■ Stated goal
Reproduce every item below line for line, with no changes of any kind.

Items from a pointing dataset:
........

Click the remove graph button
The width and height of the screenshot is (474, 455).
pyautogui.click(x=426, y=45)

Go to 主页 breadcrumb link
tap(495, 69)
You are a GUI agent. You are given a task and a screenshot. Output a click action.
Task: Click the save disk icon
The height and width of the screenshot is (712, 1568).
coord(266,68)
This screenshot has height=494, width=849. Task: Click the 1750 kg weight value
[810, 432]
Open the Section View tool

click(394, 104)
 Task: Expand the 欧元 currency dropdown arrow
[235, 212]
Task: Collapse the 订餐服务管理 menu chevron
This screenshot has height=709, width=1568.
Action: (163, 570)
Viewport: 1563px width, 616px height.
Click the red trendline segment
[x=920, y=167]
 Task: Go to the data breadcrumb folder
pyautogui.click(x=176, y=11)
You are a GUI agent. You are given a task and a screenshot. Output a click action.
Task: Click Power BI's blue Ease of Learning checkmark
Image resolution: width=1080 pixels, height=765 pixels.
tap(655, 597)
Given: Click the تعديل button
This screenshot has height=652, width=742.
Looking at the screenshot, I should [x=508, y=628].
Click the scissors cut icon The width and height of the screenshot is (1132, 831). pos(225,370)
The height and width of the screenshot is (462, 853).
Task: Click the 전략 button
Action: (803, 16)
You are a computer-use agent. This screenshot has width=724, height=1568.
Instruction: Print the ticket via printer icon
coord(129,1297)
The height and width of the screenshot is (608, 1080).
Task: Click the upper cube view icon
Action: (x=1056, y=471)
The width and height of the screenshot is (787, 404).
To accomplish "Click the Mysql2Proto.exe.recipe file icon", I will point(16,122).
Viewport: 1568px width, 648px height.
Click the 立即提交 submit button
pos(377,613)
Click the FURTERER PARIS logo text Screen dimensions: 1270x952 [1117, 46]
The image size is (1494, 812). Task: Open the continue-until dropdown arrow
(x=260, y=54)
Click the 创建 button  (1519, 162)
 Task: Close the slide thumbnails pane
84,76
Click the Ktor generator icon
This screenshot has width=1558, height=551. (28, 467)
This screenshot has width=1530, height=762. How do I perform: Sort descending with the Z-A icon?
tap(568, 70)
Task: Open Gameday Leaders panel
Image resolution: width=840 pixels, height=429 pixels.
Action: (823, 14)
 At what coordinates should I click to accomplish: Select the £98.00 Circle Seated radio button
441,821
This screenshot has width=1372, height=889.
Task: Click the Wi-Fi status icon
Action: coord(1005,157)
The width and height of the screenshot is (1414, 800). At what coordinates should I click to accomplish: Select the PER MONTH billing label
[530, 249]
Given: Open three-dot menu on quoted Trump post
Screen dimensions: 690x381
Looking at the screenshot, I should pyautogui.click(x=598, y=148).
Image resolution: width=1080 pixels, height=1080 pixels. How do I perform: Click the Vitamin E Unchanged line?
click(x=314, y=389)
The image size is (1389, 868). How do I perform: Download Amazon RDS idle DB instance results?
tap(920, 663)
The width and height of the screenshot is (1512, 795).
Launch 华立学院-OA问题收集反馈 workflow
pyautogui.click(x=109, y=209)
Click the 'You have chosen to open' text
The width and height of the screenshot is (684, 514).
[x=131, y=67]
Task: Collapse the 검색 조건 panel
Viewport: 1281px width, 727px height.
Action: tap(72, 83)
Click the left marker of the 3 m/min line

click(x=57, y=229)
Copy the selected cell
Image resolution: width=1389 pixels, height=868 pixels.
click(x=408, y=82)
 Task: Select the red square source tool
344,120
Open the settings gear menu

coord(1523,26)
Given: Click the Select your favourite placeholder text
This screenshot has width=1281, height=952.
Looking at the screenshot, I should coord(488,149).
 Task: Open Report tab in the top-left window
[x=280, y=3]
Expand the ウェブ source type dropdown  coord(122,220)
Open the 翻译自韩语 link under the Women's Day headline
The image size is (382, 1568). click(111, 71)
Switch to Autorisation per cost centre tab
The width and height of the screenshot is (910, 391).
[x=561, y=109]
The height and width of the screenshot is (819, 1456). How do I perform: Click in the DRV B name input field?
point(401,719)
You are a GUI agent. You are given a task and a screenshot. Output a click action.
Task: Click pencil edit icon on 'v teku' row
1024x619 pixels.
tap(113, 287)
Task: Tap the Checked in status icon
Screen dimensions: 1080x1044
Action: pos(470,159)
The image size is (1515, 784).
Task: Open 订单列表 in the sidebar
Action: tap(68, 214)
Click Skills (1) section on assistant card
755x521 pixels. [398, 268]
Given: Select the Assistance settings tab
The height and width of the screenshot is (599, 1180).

........

■ Solution to the exercise
Click the remove graph button
The width and height of the screenshot is (474, 455).
pyautogui.click(x=426, y=45)

Go to 主页 breadcrumb link
tap(495, 69)
You are a GUI agent. You are given a task and a screenshot. Output a click action.
Task: Click the save disk icon
The height and width of the screenshot is (712, 1568).
coord(266,68)
This screenshot has height=494, width=849. Task: Click the 1750 kg weight value
[810, 432]
Open the Section View tool

click(394, 104)
 Task: Expand the 欧元 currency dropdown arrow
[235, 212]
Task: Collapse the 订餐服务管理 menu chevron
This screenshot has height=709, width=1568.
Action: (163, 570)
Viewport: 1563px width, 616px height.
Click the red trendline segment
[x=920, y=167]
 Task: Go to the data breadcrumb folder
pyautogui.click(x=176, y=11)
You are a GUI agent. You are given a task and a screenshot. Output a click action.
Task: Click Power BI's blue Ease of Learning checkmark
Image resolution: width=1080 pixels, height=765 pixels.
tap(655, 597)
Given: Click the تعديل button
This screenshot has height=652, width=742.
Looking at the screenshot, I should [x=508, y=628].
Click the scissors cut icon The width and height of the screenshot is (1132, 831). pos(225,370)
The height and width of the screenshot is (462, 853).
Task: Click the 전략 button
Action: (803, 16)
You are a computer-use agent. This screenshot has width=724, height=1568.
Instruction: Print the ticket via printer icon
coord(129,1297)
The height and width of the screenshot is (608, 1080).
Task: Click the upper cube view icon
Action: (x=1056, y=471)
The width and height of the screenshot is (787, 404).
To accomplish "Click the Mysql2Proto.exe.recipe file icon", I will point(16,122).
Viewport: 1568px width, 648px height.
Click the 立即提交 submit button
pos(377,613)
Click the FURTERER PARIS logo text Screen dimensions: 1270x952 [1117, 46]
The image size is (1494, 812). Task: Open the continue-until dropdown arrow
(x=260, y=54)
Click the 创建 button  (1519, 162)
 Task: Close the slide thumbnails pane
84,76
Click the Ktor generator icon
This screenshot has width=1558, height=551. (28, 467)
This screenshot has width=1530, height=762. How do I perform: Sort descending with the Z-A icon?
tap(568, 70)
Task: Open Gameday Leaders panel
Image resolution: width=840 pixels, height=429 pixels.
Action: (823, 14)
 At what coordinates should I click to accomplish: Select the £98.00 Circle Seated radio button
441,821
This screenshot has width=1372, height=889.
Task: Click the Wi-Fi status icon
Action: coord(1005,157)
The width and height of the screenshot is (1414, 800). At what coordinates should I click to accomplish: Select the PER MONTH billing label
[530, 249]
Given: Open three-dot menu on quoted Trump post
Screen dimensions: 690x381
Looking at the screenshot, I should pyautogui.click(x=598, y=148).
Image resolution: width=1080 pixels, height=1080 pixels. How do I perform: Click the Vitamin E Unchanged line?
click(x=314, y=389)
The image size is (1389, 868). How do I perform: Download Amazon RDS idle DB instance results?
tap(920, 663)
The width and height of the screenshot is (1512, 795).
Launch 华立学院-OA问题收集反馈 workflow
pyautogui.click(x=109, y=209)
Click the 'You have chosen to open' text
The width and height of the screenshot is (684, 514).
[x=131, y=67]
Task: Collapse the 검색 조건 panel
Viewport: 1281px width, 727px height.
Action: tap(72, 83)
Click the left marker of the 3 m/min line

click(x=57, y=229)
Copy the selected cell
Image resolution: width=1389 pixels, height=868 pixels.
click(x=408, y=82)
 Task: Select the red square source tool
344,120
Open the settings gear menu

coord(1523,26)
Given: Click the Select your favourite placeholder text
This screenshot has width=1281, height=952.
Looking at the screenshot, I should coord(488,149).
 Task: Open Report tab in the top-left window
[x=280, y=3]
Expand the ウェブ source type dropdown  coord(122,220)
Open the 翻译自韩语 link under the Women's Day headline
The image size is (382, 1568). click(111, 71)
Switch to Autorisation per cost centre tab
The width and height of the screenshot is (910, 391).
[x=561, y=109]
The height and width of the screenshot is (819, 1456). How do I perform: Click in the DRV B name input field?
point(401,719)
You are a GUI agent. You are given a task and a screenshot. Output a click action.
Task: Click pencil edit icon on 'v teku' row
1024x619 pixels.
tap(113, 287)
Task: Tap the Checked in status icon
Screen dimensions: 1080x1044
Action: pos(470,159)
The image size is (1515, 784).
Task: Open 订单列表 in the sidebar
Action: tap(68, 214)
Click Skills (1) section on assistant card
755x521 pixels. [398, 268]
Given: Select the Assistance settings tab
The height and width of the screenshot is (599, 1180).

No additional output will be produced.